Es wäre zu einfach, anzunehmen, dass man in „Kyoto“ stets nur so spielen sollte, wie es die eigene Agenda diktiert. Es ist bei „Kyoto“ nämlich so, dass beim Erreichen des kritischen Wertes (eine der drei Umweltschäden erreicht ihren Höhepunkt) die gesamte Konferenz gescheitert ist. Das Spiel ist zeitgleich beendet und es kommt zur Wertung. Die Nation, welche nach dieser Wertung die meisten Siegpunkte ihr Eigen nennt, verliert. Richtig gelesen: Wer am meisten Siegpunkte hat, wird als Hauptverantwortliche oder Hauptverantwortlicher für die Zerstörung der Umwelt bestimmt und wird daher von dem exkludiert, was von der Erde jedenfalls noch übrig ist. Bei den restlichen Teilnehmerinnen und Teilnehmern der Konferenz kommt es ganz normal zu einer Wertung. Siegpunkte gibt es für das Erfüllen der eigenen Agendakarten, den eigenen Geldvorrat (aufgedruckt je Schein sind 1.000.000 „World Dollars“) und für ungenutzte Wohlstandskarten. Es gewinnt – beim Scheitern des Gipfels – also die Nation, welche am zweitmeisten Siegpunkte erzielen konnte.



Wurde es geschafft, den gesamten Studienkartenstapel durchzuspielen, ohne dass einer der Umweltschäden seinen kritischen Wert erreicht hat, kommt es zur „normalen” Wertung. Diese funktioniert, genauso wie wenn ein kritischer Wert erreicht wurde, nur der Spielsieger ist ein anderer. In diesem Fall wird die Vertreterin oder der Vertreter mit den meisten Siegpunkten belohnt, statt ausgeschlossen. Wieso sollte man auch jemanden ausschließen, wenn die Umwelt gerettet wurde – jedenfalls vorerst …

Politik als Brettspiel – funktioniert das?


Die Politik und die Beziehungen zwischen den Staaten werden in „Kyoto“ leider stark vereinfacht dargestellt. Dadurch distanziert sich das Spiel von der Realität und bleibt (gewollt) oberflächlich. Bereits in diesem Spiel auf einen gemeinsamen Nenner zu kommen, entpuppt sich oft als recht schwierig.
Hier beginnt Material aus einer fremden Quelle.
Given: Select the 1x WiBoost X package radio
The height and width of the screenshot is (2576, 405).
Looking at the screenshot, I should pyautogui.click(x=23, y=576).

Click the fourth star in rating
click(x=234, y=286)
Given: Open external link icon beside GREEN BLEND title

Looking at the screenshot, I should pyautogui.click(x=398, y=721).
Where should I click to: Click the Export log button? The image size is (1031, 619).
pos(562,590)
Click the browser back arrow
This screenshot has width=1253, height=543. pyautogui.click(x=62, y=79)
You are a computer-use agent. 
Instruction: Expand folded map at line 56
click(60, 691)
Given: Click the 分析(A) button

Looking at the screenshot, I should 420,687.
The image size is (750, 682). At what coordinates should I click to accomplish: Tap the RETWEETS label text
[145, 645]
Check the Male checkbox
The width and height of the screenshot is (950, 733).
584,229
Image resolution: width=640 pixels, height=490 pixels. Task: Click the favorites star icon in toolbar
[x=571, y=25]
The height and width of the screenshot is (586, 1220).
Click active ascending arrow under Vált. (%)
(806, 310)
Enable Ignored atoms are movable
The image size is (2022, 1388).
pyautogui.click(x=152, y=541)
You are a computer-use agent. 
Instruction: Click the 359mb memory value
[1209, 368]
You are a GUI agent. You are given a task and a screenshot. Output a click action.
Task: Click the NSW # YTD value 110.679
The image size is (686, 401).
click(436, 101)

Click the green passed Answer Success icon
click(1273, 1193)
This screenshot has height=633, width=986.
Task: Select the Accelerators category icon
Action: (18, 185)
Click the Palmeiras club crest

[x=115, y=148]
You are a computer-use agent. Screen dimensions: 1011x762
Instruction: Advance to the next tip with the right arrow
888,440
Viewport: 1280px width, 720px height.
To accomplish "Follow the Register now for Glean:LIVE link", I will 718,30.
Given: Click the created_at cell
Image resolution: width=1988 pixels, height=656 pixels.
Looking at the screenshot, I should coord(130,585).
Die meisten Nationen versuchen erst dann mitzumachen, wenn es fast schon „brennt“. Es wäre wünschenswert, dass sich dieses „Kennerspiel“ im Gegenzug durch höhere strategische oder taktische Möglichkeiten auszeichnen würde. Auch werden nur knapp ein Drittel aller Weltbürgerinnen und Weltbürger in „Kyoto“ vertreten, da leider nur begrenzte Auswahlmöglichkeiten bei der Wahl der eigenen Nation bestehen. Bei diesem historischen Gipfel hätte ein brandaktuelles Spiel weitere Länder durch eine breite Auswahl an Flaggenkarten sehr leicht mitliefern und den Spielerinnen und Spielern dadurch eine Bereicherung in Form von Spielspaß und Diskussionsstoff bieten können. Auch der Preis des Spiels könnte vom Kauf eher abschrecken.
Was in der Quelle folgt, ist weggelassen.